Maybe you’ve found yourself in this position. I’ll admit, I have. More than twice.
After encountering accounts of a particularly horrific, loathsome crime, you sense impending outrage. That’s because there’s something visceral going on. Perhaps a hint of a temper surge. Maybe a trace of teeth gnashing. Conceivably an inkling of a hand reflexively balled into a fist. Possibly something akin to a dismissive expletive about who doesn’t deserve human-species inclusion.
And had that brutalized victim been, say, a member of your own family? Ratchet on up; all bets are off. It won’t be pretty. Revenge never is. The human condition as enabler.
But this is why we have laws, including those that prevent society morphing into an avenging mob. So we institutionalize the ultimate punishment for the ultimate crime: death. Or as former U.S. Supreme Court Justice Potter Stewart once said in reference to capital punishment: “It is an extreme sanction suitable to the most extreme of crimes.”
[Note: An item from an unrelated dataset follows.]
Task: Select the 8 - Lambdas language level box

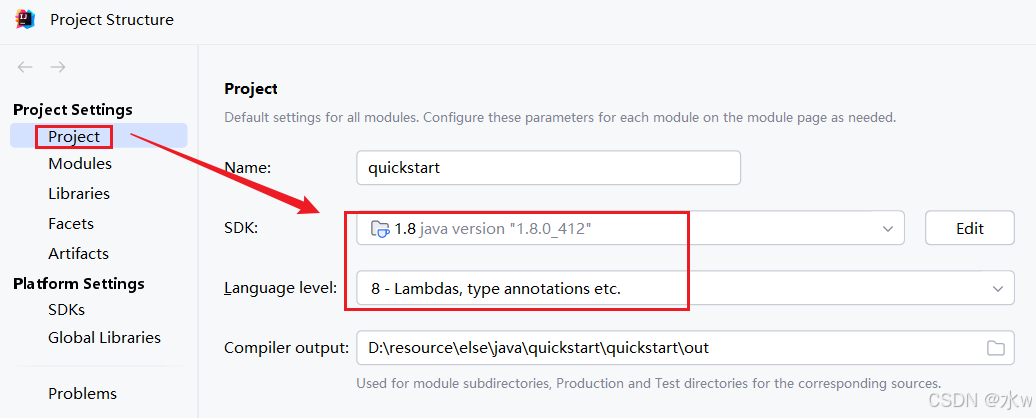Action: pyautogui.click(x=685, y=289)
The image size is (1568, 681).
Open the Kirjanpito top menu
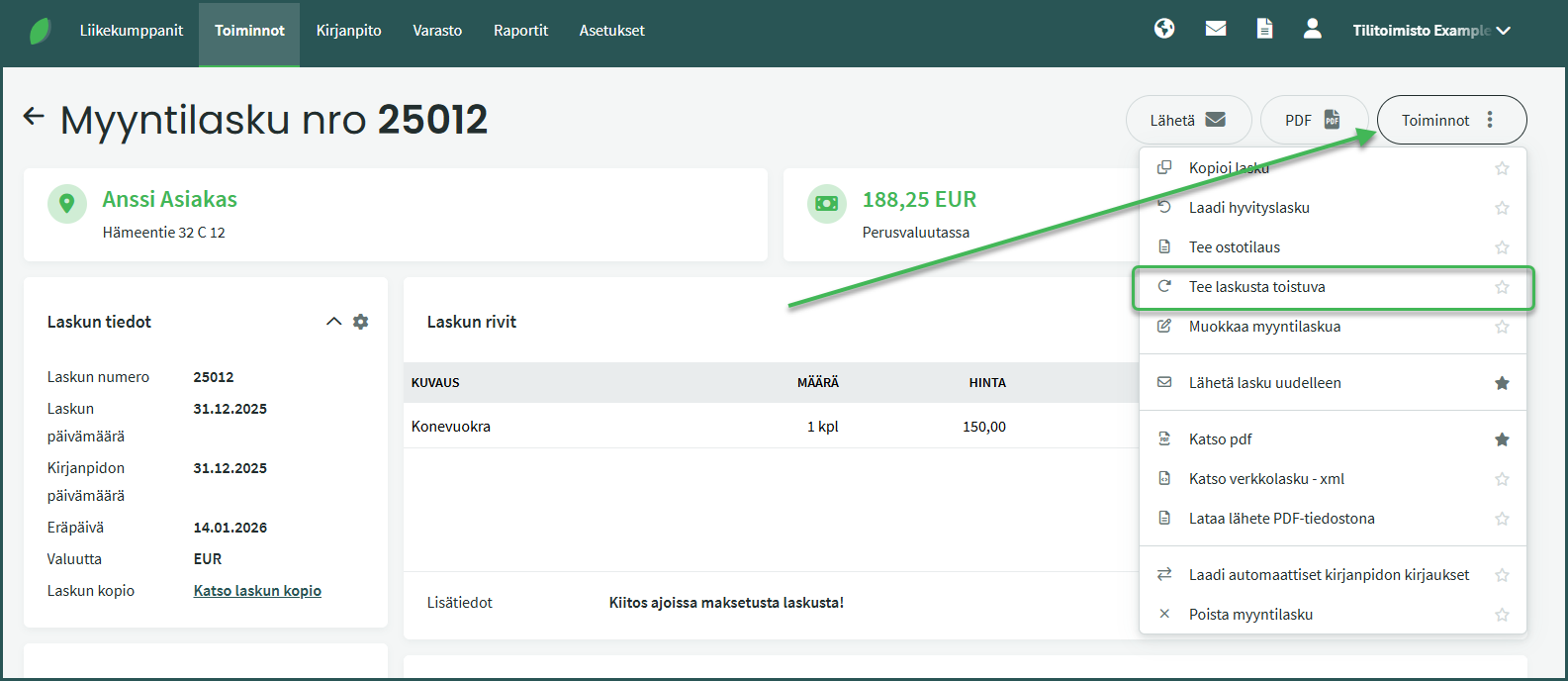pos(348,31)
Over the years, we’ve passionately debated the subject of capital punishment. Typically the overtones are heavily moralistic. The “Thou Shalt Not Kills” vs. the “Eye For An Eyes.”
And there’s always room for those who would agree with the obscenely ironic Orrin Hatch that killing in the context of the death penalty can be nigh on to a virtuous act. “Capital punishment,” the Utah senator has reasoned, “is our society’s recognition of the sanctity of human life.”
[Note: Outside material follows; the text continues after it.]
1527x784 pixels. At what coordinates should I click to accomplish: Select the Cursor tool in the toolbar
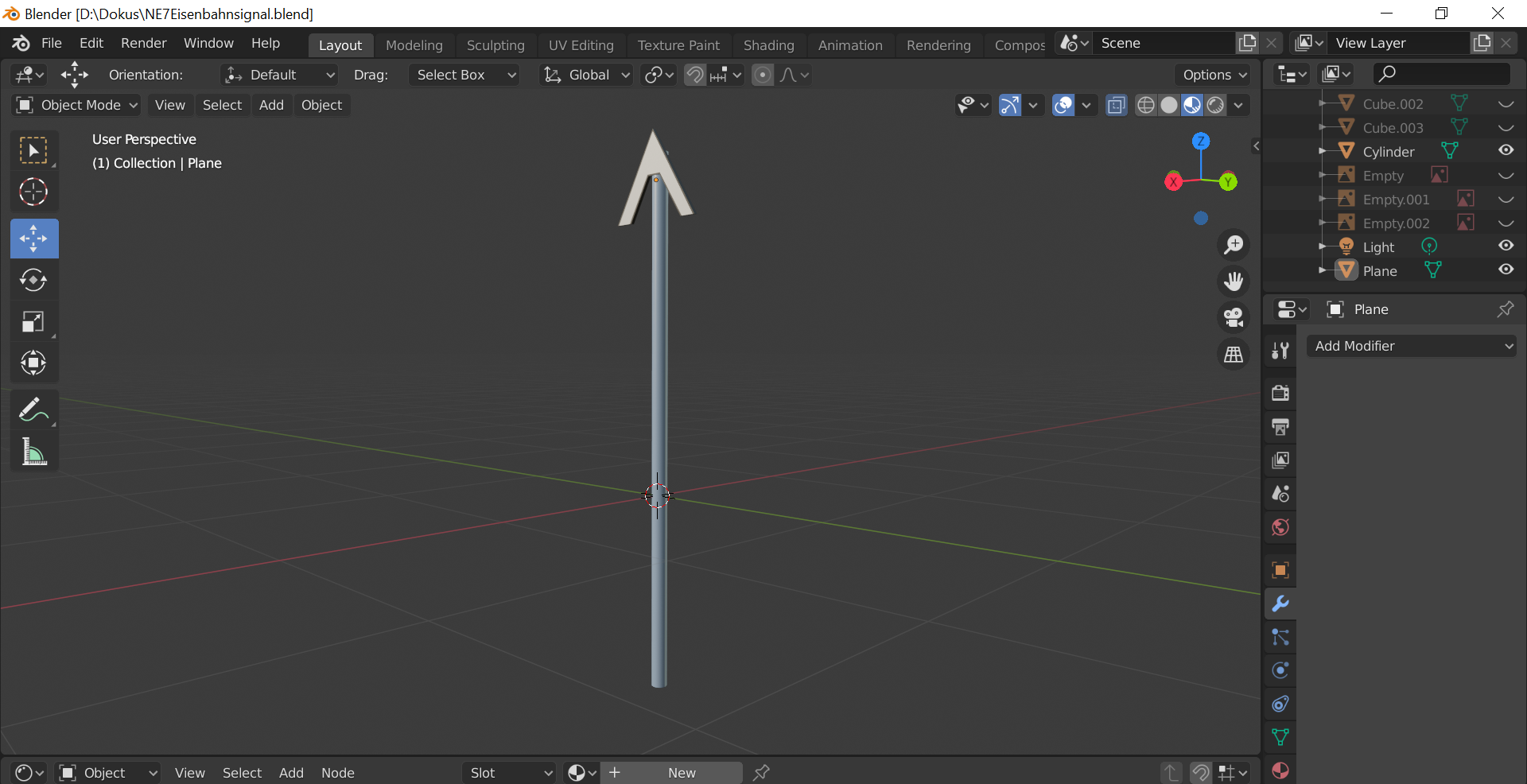coord(33,192)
There’s also the deterrence argument on behalf of capital punishment. While statistics don’t support such a position–because homicidal sorts aren’t thought to weigh consequences before killing–the concept still intrigues. Especially so these days where liberties are routinely taken with definitions of who is “soft on crime.” Indeed, there’s gut-level, zero-sum appeal in the perversely immutable reality that a dead, convicted killer can’t, to be sure, kill again.
Perhaps Woody Allen put it in proper perspective. “Capital punishment would be more effective as a preventative measure if it were administered prior to the crime.”
Which brings us to the most pragmatic arguments against capital punishment.
Start with “convicted.” It’s much more challenging to make the case for society’s “extreme sanction” if it’s more difficult to make the case that “conviction” means what it asserts. Since 1989, 273 defendants have been exonerated by post-conviction DNA-testing. According to the Innocence Project, in most of those exonerations faulty eyewitness testimony was a determining piece of evidence that sent the suspect to prison in the first place. And the more we find out about eyewitness testimony, the more concerned we should be about its certitude–from faulty witness memory to subtle police coercion.
This all came to the fore, of course, in the case of Troy Allen Davis, who was executed in Georgia last week, when it was learned that–among other revelations–seven of the nine eyewitnesses against him had recanted.
Which begs the question: How do you defend not being leery of executing the innocent when you don’t have access to an error-free system? Former Illinois Gov. George Ryan couldn’t. “I am haunted by the demon of error,” he has noted, “error in determining guilt and error in determining who among the guilty deserves to die.”
Victor Hugo put it more existentially. “Three things belong to God and do not belong to men: the irrevocable, the irreparable and the indissoluble.”